Guide language:
In this article, we will talk about how to use tesseract to train the numbers written by hand. After reading the tesseract, you can draw inferences from other languages such as Chinese or other characters or even symbols to train yourself. The methods are universal.
Prerequisites:
JTessBoxEditor: jTessBoxEditor: jTessBoxEditor: jTessBoxEditor: jTessBoxEditor: jTessBoxEditor: jTessBoxEditor Install Tesseract 3. Unrecognized picture (here I wrote a picture 12345 by hand, and it was identified as 1365, using eng language library by default)
As follows:
Results:
tesseract 12345.png stdout
1365
Copy the code
Training steps:
1. Open jTessBoxEditor and enter on the command line
java -jar jTessBoxEditor
Copy the code
An interactive window pops up
2. Choose Tools->Merge TIFF
[fontname]. Exp [num]. Tif lang- language fontName – font num- custom number
Num.test.exp0.tif = num.test.exp0.tif = num.test.exp0.tif = num.test.exp0.tif This name will be used repeatedly in subsequent steps.

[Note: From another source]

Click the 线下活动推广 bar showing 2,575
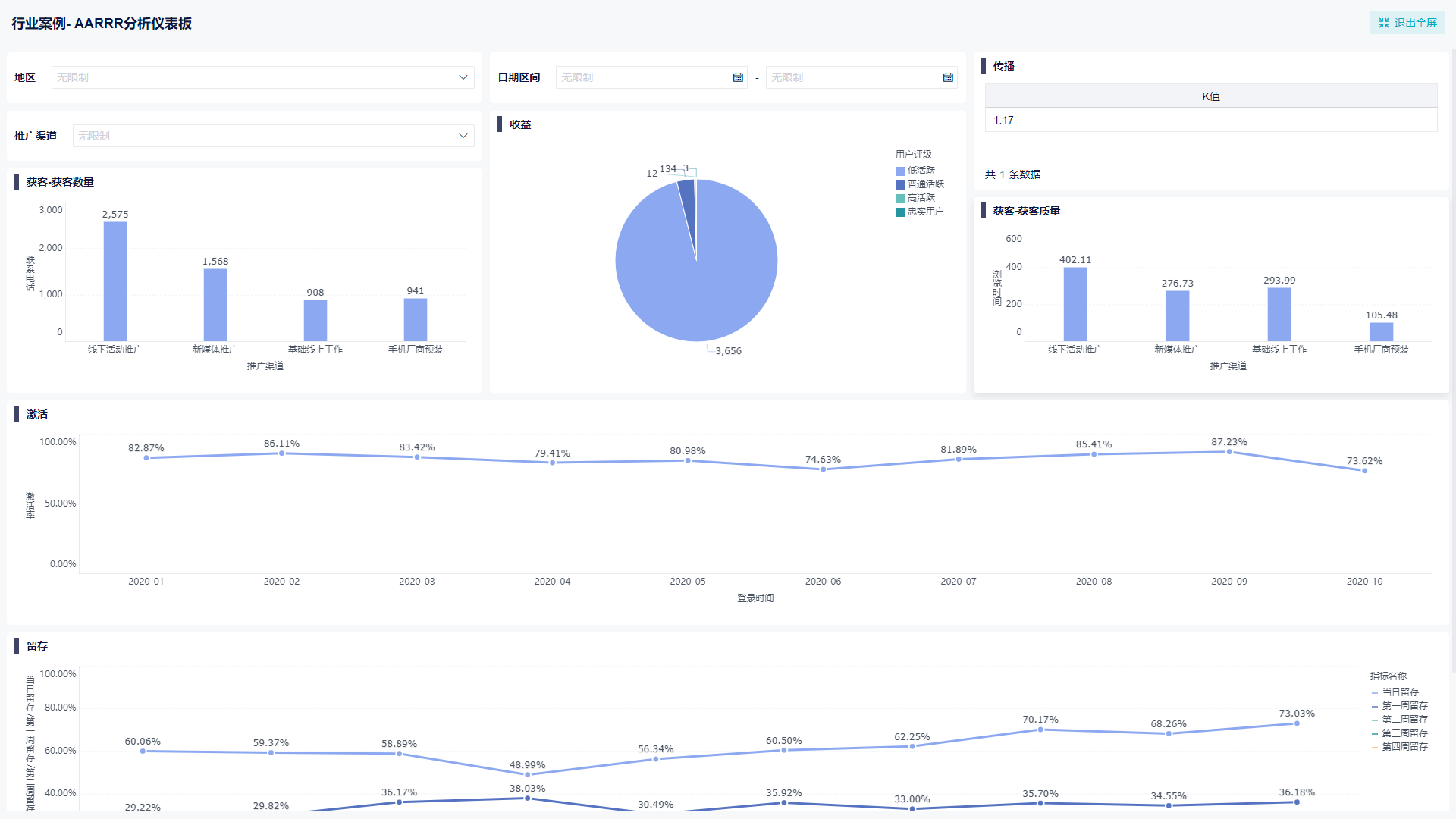 (x=115, y=281)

When done, the jTessBoxEditor tool will display the following popup box and generate the num.test.exp0.tif file in the current train directory.

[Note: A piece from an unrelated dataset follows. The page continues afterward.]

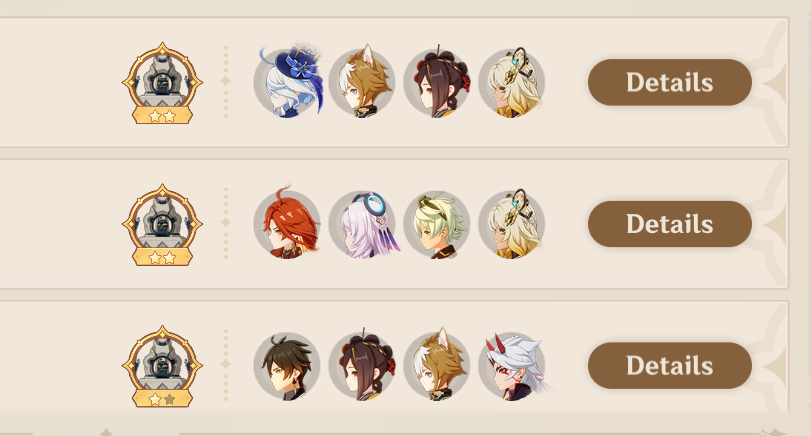Select Gorou's avatar beside Furina

pos(362,82)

4. Generate a box file. Box is to box each recognized text
Tesseract num.test.exp0.tif num.test.exp0 -- PSM 3 Batch. nochop makeboxCopy the code
A num.test.exp0. Box file is generated on success
JTessBoxEdtor ->Box Editor->Open num. Test. Exp0. tif, num. Test. So put them all in the same directory. Fill in the Char column for the unrecognized 2 and replace the misrecognized 4 with a 6. When you’re done, press Enter and Save.
Create an empty file and fill test 0 0 0 0 0
Test 0 0 0 0 0 0: <fontname> <italic> <bold> <fixed> <serif> <fraktur> "Fontname" is the fontname, "italic" is the fontname, "bold" is the fontname, "fixed" is the default font, "serif" is the serif font, "fraktur" is the German black font, "1" and "0" represent "yes" and "no"Copy the code
You can also use the command:
echo test 0 0 0 0 0 > font_properties
Copy the code
Remember that the font name must be the same as test in num.test.exp0. 7. Generate training files
tesseract num.test.exp0.tif num.test.exp0 nobatch box.train
Copy the code
8. Generate a character set
unicharset_extractor zwp.test.exp0.box
Copy the code
The unicharset file is generated on success
One thing to note here is that if you install tesseract without a training tool, you will be prompted
zsh: command not found: unicharset_extractor
Copy the code
See another blog post: ZSH: Command Not Found: unicharset_Extractor
9. Generate a polychar signature file
Enter the mftraining -f font_properties -u unicharset -o num.unicharset num.test.exp0.tr commandCopy the code
After the command is executed successfully, the intTemp, pffmtable, shapetable, and num. Unicharset files are generated
10. Generate a character normalization feature file
cntraining num.test.exp0.tr
Copy the code
A normProto file is generated after the command is successfully executed
11. Rename the file
mv normproto num.normproto
mv inttemp num.inttemp
mv pffmtable num.pffmtable
mv shapetable num.shapetable
Copy the code
12. Merge training documents
combine_tessdata num.
Copy the code
Num. Traineddata (num. Traineddata) Yes, this is the final training set, put this in the Tesseract tessData directory. May be/usr/local/Cellar/tesseract / 4.4.1 / share/tessdata may also be/usr/local/share/tessdata
13. Final Results:
Conclusion:
Tesseract 4.1.1 tesseract4.1.1 tesseract4.1.1 Tesseract 4.1.1 Tesseract 4.1.1 Tesseract 4.1.1 Tesseract 4.1.1 Tesseract 4.1.1 — with-train-tools, you need to build and install your own training tools, see blog 2. In fact, most of the commands in the whole step can be completed with scripts. Only jTessBoxEditor annotation correction results need to be used in the interface. If you can make jTessBoxEditor annotation result into a tool, the rest commands can be automatically executed after correction, and batch training can be done.